It takes O(|E|) decrease-key operations, since nearly every edge you visit might do this, and O(|V|) delete-min operations, since you have to do this to take vertices out of the queue.

If you use a Fibonacci heap as the priority queue, then decrease-key takes constant time, but delete-min takes O(log |V|) time, so you get O(|E| + |V| log |V|). In terms of |V|only, |E| is replaced with O(|V| ² ), since it might go that high, and that dominates the |V| log |V| term giving total complexity of O(|V| ² ).

So you are correct if you want to give a bound in terms of |V|only, but giving a bound in terms of |V|and |E| separately is preferred, because it conveys more information . It tells you that it is faster than O(|V| ² ) for sparse graphs, which may be important.

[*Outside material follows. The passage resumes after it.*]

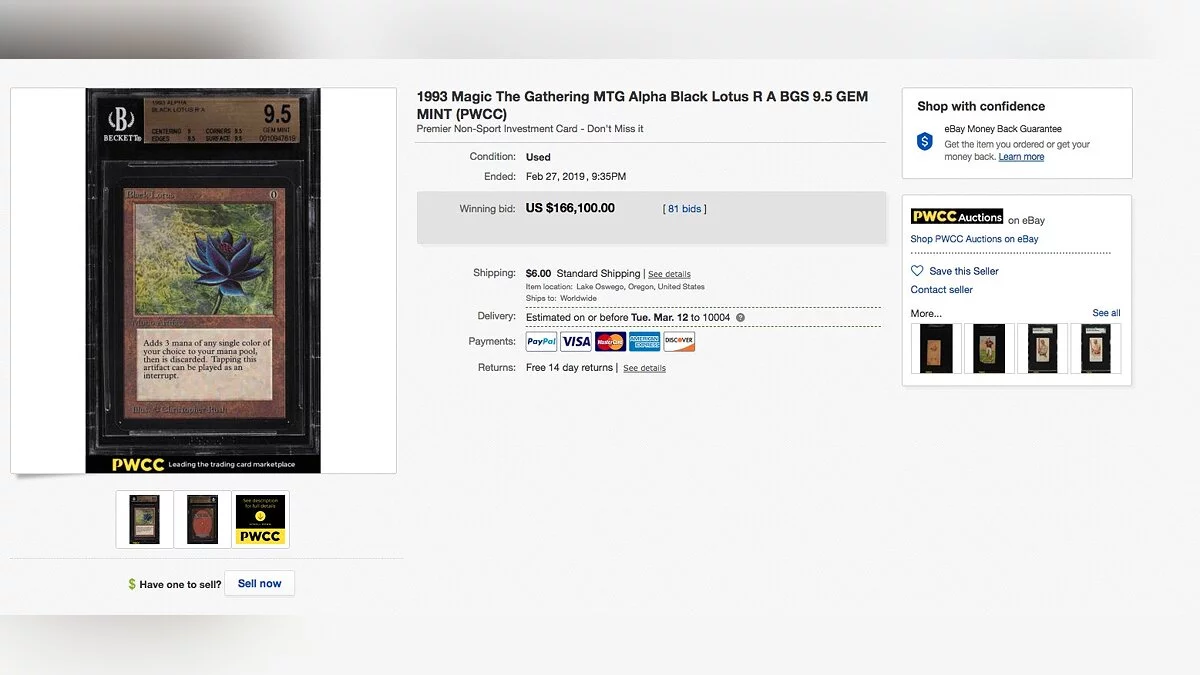Open the 81 bids history link

(685, 209)
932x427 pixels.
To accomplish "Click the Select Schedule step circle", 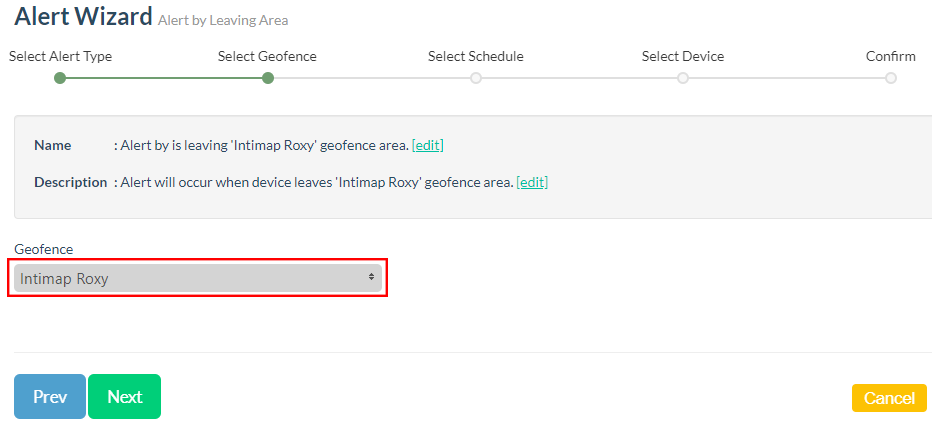I will (x=476, y=78).
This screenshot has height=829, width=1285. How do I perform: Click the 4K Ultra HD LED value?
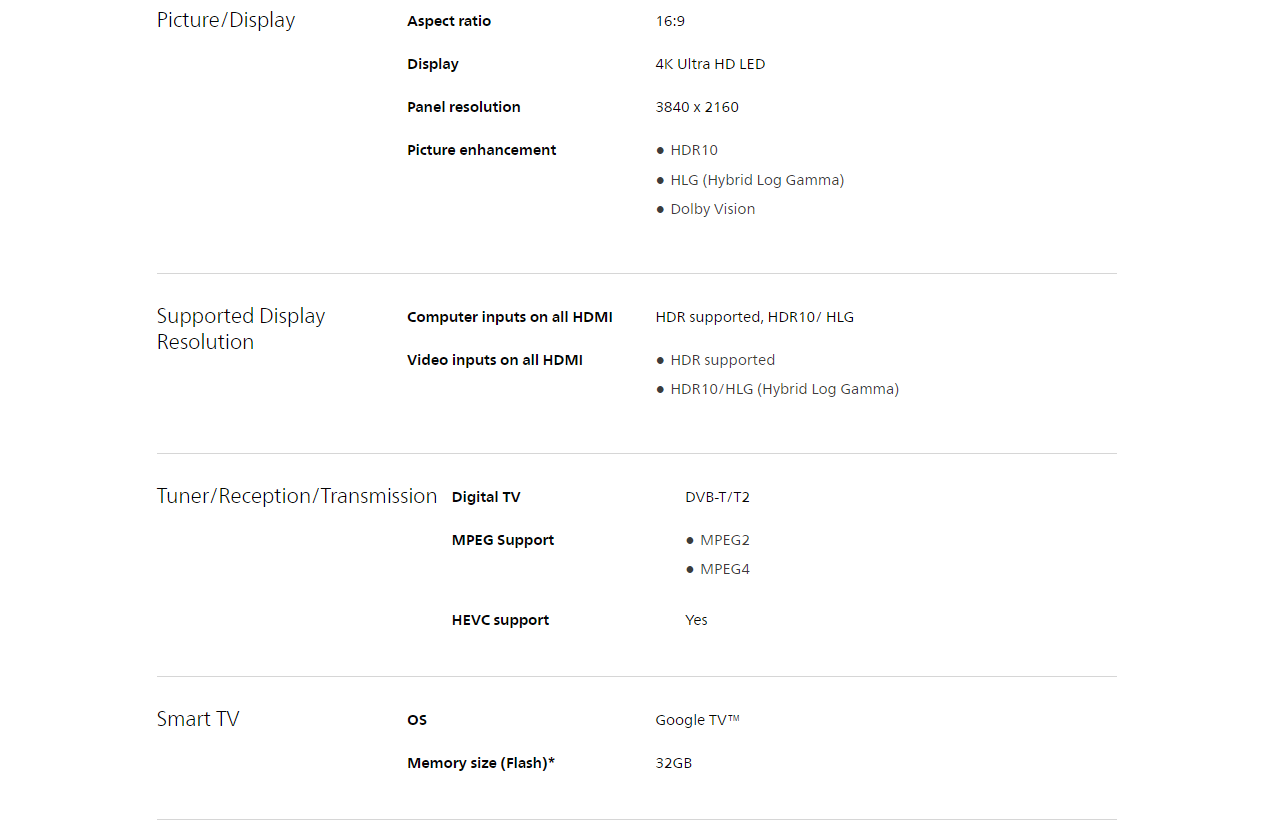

Note that The O(V + E log V) you looked up is for for an implementation that uses a different kind of priority queue, like a binary heap, instead of a Fibonacci heap. This is common in practice.

Answer 3

You are only considering the fully connected graph situation. the big-O notation is for the worst case given certain input parameters, and since the complexity given uses V and E, that means that the fully-connected graph is irrelevant. For graphs in general, Dijkstra's algorithm will finish on O(V+ElogV) or faster; for the fully connected graph, wher E is approximately (V^2)/2, it will finish in O(V^2), which is indeed faster than O(V+((V^2)/2)logV).